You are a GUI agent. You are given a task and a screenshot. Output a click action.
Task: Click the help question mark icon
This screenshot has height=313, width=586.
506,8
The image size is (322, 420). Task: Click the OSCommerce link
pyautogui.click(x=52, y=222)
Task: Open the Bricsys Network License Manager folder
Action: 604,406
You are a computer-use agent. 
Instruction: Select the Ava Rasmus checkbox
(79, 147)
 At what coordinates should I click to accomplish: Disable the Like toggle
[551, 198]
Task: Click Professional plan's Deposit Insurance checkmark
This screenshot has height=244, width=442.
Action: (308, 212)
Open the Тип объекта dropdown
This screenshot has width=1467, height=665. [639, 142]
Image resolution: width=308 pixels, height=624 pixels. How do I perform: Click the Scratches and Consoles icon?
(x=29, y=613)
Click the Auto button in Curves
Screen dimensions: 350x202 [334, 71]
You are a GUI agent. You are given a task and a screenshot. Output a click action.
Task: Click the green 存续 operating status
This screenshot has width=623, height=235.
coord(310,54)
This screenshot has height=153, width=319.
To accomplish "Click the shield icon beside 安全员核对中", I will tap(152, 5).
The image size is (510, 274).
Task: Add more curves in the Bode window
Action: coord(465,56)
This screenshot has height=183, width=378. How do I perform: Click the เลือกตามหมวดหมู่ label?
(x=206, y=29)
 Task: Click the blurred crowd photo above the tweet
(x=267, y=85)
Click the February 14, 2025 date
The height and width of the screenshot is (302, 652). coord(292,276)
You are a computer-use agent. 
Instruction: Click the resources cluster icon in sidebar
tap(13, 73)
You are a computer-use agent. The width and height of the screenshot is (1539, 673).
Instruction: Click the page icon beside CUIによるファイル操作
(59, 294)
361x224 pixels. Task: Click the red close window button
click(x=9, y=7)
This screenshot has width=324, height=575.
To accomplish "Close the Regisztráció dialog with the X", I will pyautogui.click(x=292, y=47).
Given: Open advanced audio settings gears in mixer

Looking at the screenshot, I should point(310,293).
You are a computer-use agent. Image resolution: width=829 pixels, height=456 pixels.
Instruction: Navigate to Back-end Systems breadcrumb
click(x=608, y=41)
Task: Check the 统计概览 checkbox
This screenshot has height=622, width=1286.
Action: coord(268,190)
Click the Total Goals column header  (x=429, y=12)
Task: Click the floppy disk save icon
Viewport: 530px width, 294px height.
- - - - - - -
TASK ITEM
Reprint the complete listing exactly.

RESULT OF THE EXERCISE
You are a GUI agent. You are given a task and a screenshot. Output a click action.
Task: Click the help question mark icon
This screenshot has height=313, width=586.
506,8
The image size is (322, 420). Task: Click the OSCommerce link
pyautogui.click(x=52, y=222)
Task: Open the Bricsys Network License Manager folder
Action: 604,406
You are a computer-use agent. 
Instruction: Select the Ava Rasmus checkbox
(79, 147)
 At what coordinates should I click to accomplish: Disable the Like toggle
[551, 198]
Task: Click Professional plan's Deposit Insurance checkmark
This screenshot has height=244, width=442.
Action: (308, 212)
Open the Тип объекта dropdown
This screenshot has width=1467, height=665. [639, 142]
Image resolution: width=308 pixels, height=624 pixels. How do I perform: Click the Scratches and Consoles icon?
(x=29, y=613)
Click the Auto button in Curves
Screen dimensions: 350x202 [334, 71]
You are a GUI agent. You are given a task and a screenshot. Output a click action.
Task: Click the green 存续 operating status
This screenshot has width=623, height=235.
coord(310,54)
This screenshot has height=153, width=319.
To accomplish "Click the shield icon beside 安全员核对中", I will tap(152, 5).
The image size is (510, 274).
Task: Add more curves in the Bode window
Action: coord(465,56)
This screenshot has height=183, width=378. How do I perform: Click the เลือกตามหมวดหมู่ label?
(x=206, y=29)
 Task: Click the blurred crowd photo above the tweet
(x=267, y=85)
Click the February 14, 2025 date
The height and width of the screenshot is (302, 652). coord(292,276)
You are a computer-use agent. 
Instruction: Click the resources cluster icon in sidebar
tap(13, 73)
You are a computer-use agent. The width and height of the screenshot is (1539, 673).
Instruction: Click the page icon beside CUIによるファイル操作
(59, 294)
361x224 pixels. Task: Click the red close window button
click(x=9, y=7)
This screenshot has width=324, height=575.
To accomplish "Close the Regisztráció dialog with the X", I will pyautogui.click(x=292, y=47).
Given: Open advanced audio settings gears in mixer

Looking at the screenshot, I should point(310,293).
You are a computer-use agent. Image resolution: width=829 pixels, height=456 pixels.
Instruction: Navigate to Back-end Systems breadcrumb
click(x=608, y=41)
Task: Check the 统计概览 checkbox
This screenshot has height=622, width=1286.
Action: coord(268,190)
Click the Total Goals column header  (x=429, y=12)
Task: Click the floppy disk save icon
Viewport: 530px width, 294px height.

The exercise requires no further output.